Sometimes the weather doesn’t cooperate and we’re stuck inside our rolling residence for a bit. There are things you can take along for exercise that don’t require a lot of space. Heavy-duty large bands that hook to a door knob or other convenient anchor let you pull your way to health. Small hand weights work, but it’s best to get the ones with the squared off ends so they don’t roll around en route. Many folks carry a rolled up mat to do sit-ups, push-ups and other floor-based calisthenics. There are things like Tai-Chi, Yoga and Pilates, with how-to DVDs that you can take along. These activities and others offer ways to control weight, blood pressure and/or blood sugar, maintain or increase lung capacity or boost other aspects of health.
The Brain as a Muscle
It’s not of course, but the same principle applies-use it or lose it! The brain contains a tree-like group of neurons called dendrites. Were you to look into the brain of a mentally active person you would see a virtual forest of these important branches. Conversely, a non-stimulated mind would look like a forest that has been strip cut. Fertilize your brain with outside stimuli such as reading, doing puzzles or learning new things and the dendrites will grow. Studies show that they can be stimulated by surfing the internet. Hobbies are another way to stimulate your brain. Take pictures-affordable digital cameras have become ubiquitous in recent years. Other hobbies, such as painting, needle point, jewelry making, bird watching, spelunking and rock or seashell collecting can be equally rewarding.

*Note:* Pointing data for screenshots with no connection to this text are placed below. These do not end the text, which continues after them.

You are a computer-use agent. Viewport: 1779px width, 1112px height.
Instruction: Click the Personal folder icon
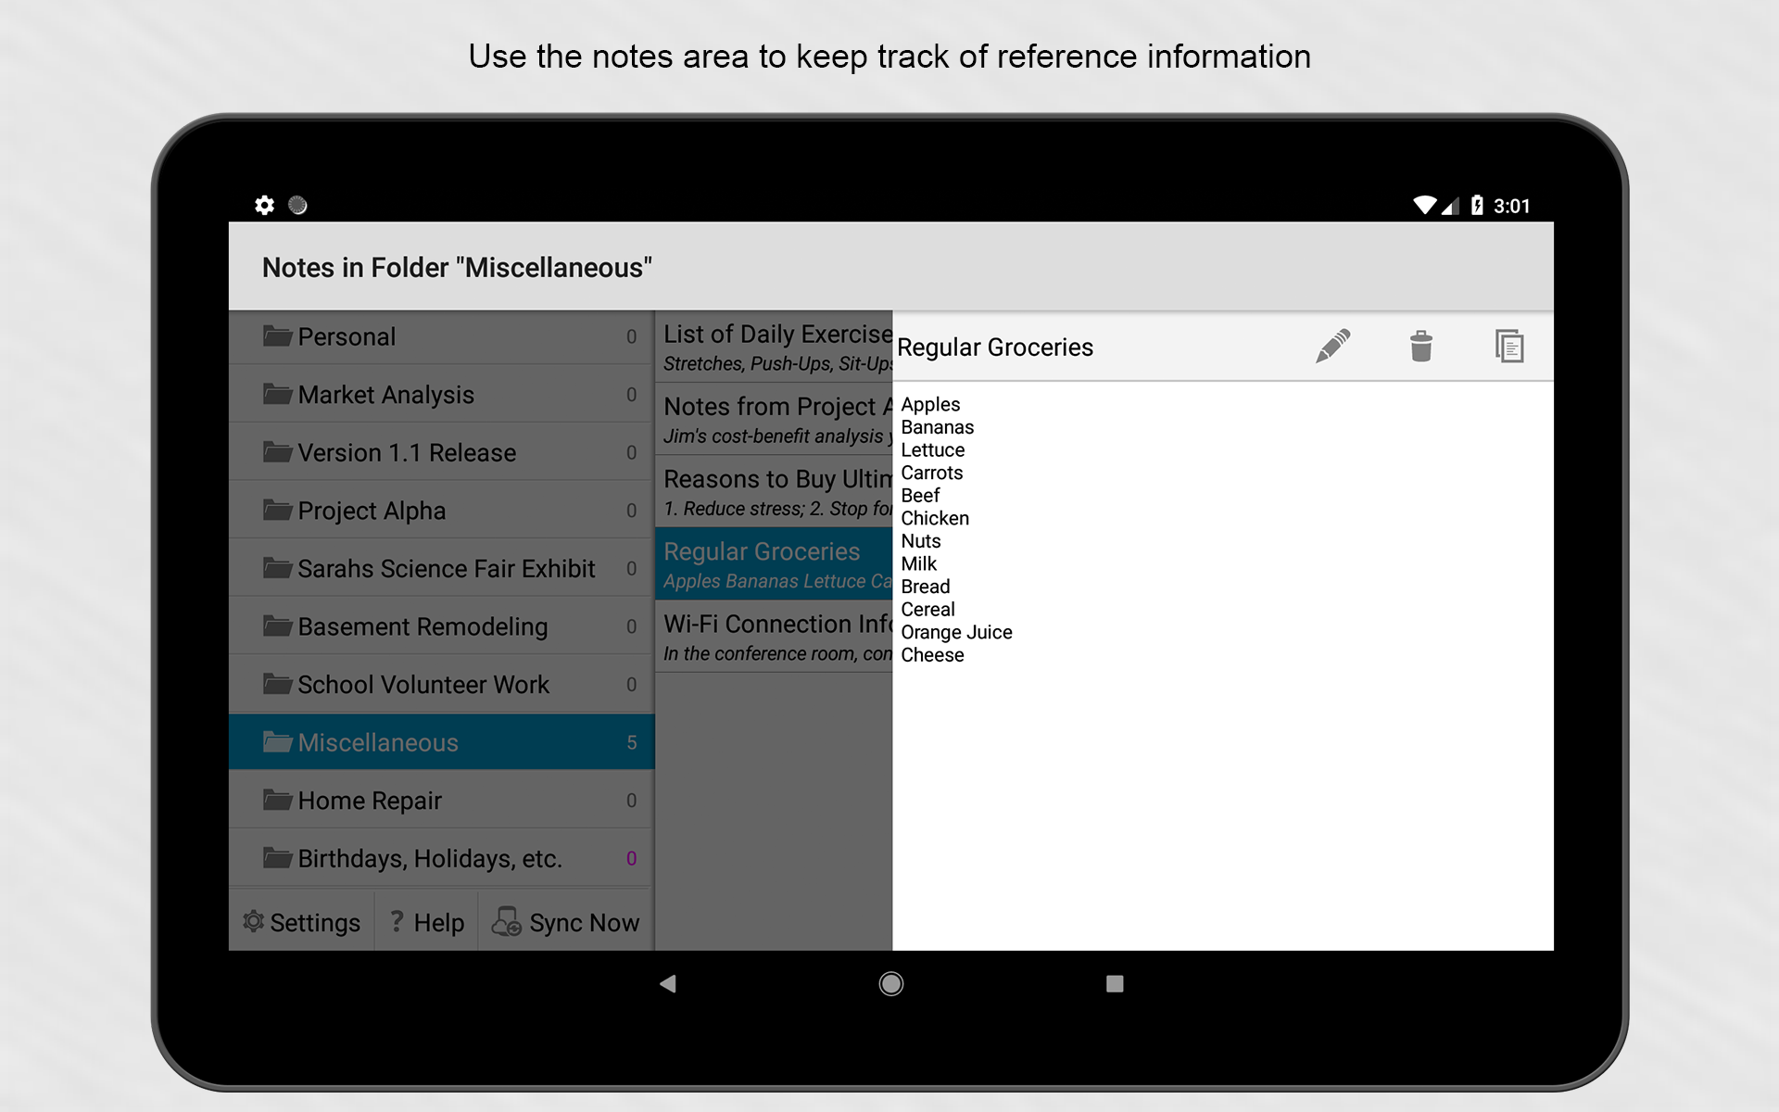277,336
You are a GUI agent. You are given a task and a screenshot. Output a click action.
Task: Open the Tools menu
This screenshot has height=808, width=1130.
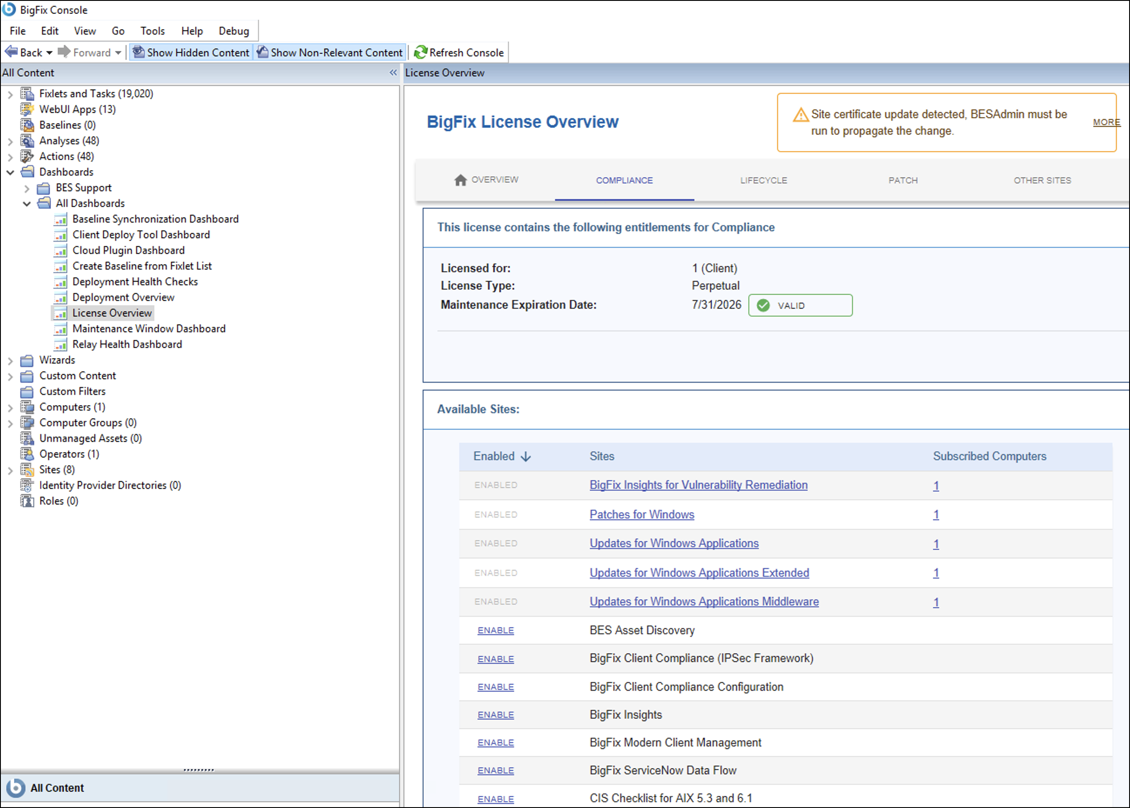click(152, 31)
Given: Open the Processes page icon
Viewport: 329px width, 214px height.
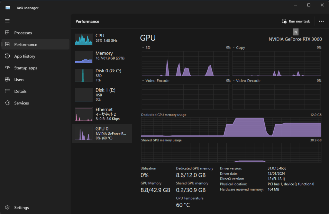Looking at the screenshot, I should (7, 33).
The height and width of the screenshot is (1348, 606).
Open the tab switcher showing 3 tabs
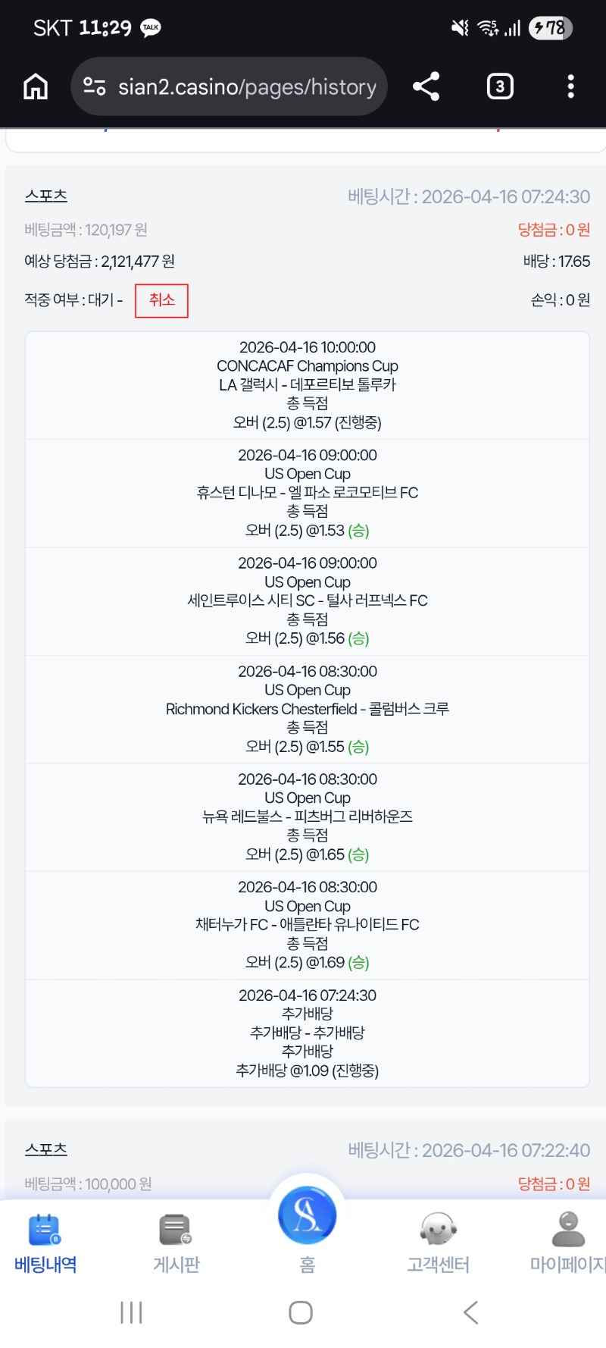click(x=499, y=87)
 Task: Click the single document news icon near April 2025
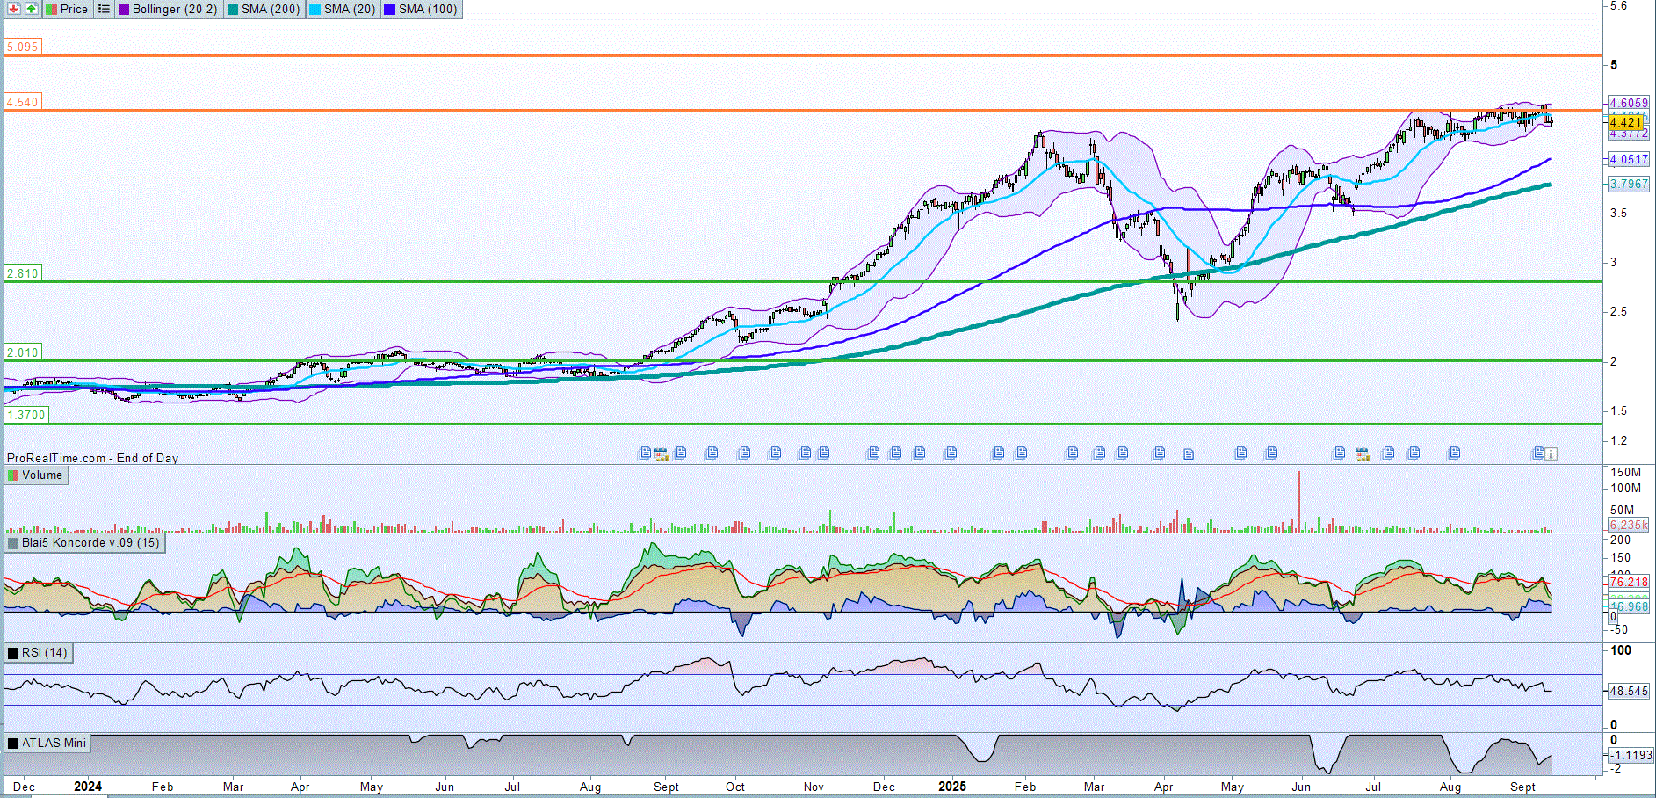pyautogui.click(x=1189, y=454)
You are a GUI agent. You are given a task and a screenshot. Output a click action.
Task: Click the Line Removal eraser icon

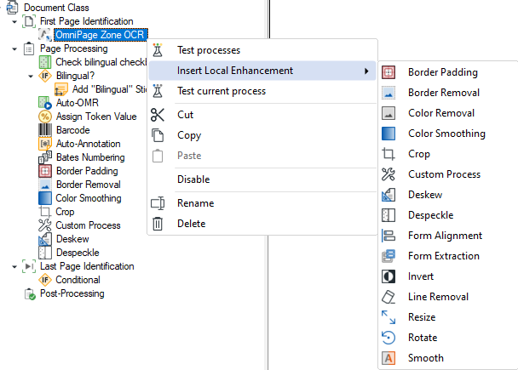(x=389, y=297)
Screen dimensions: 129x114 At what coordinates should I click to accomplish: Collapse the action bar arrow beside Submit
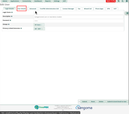(x=79, y=102)
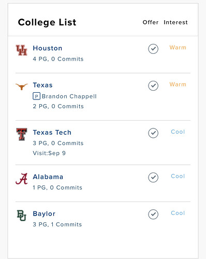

Find something that you enjoy while keeping your mind in shape. Some campgrounds have hobby classes in the rec room. Check with the management or look on the campground bulletin board.
For those who drop anchor for long periods, such as snowbirds and full-timers, the community outside the campground can be a treasure trove of activities. Check with the campground management to find out what the area offers. View bulletin boards and ask fellow long-term campers. Many places carry hometown newspapers with details of local doings. The local Chamber of Commerce is a good source of information of area goings-on. Look for activities and classes such as tai chi, yoga, golf, tennis, bowling, swimming, photography, bridge clubs, horseback riding … well, you get the idea. Many state, county and government-run facilities need docents to conduct tours of landmarks, museums, native plants and more. Volunteering is a great way to learn and be active. Try something you’ve never done before, like ballroom or line dancing or other group activities, where you can have fun and meet new people with similar interests.Its all about staying involved.
There are many benefits derived from engaging in various activities, coupled with a healthy diet. Weight will melt off; blood pressure and blood sugar will be lowered. Getting around becomes much easier. Your mind will be sharper and you will be a safer driver. Your overall sense of well-being will improve. Life is not a spectator sport. Get out and participate!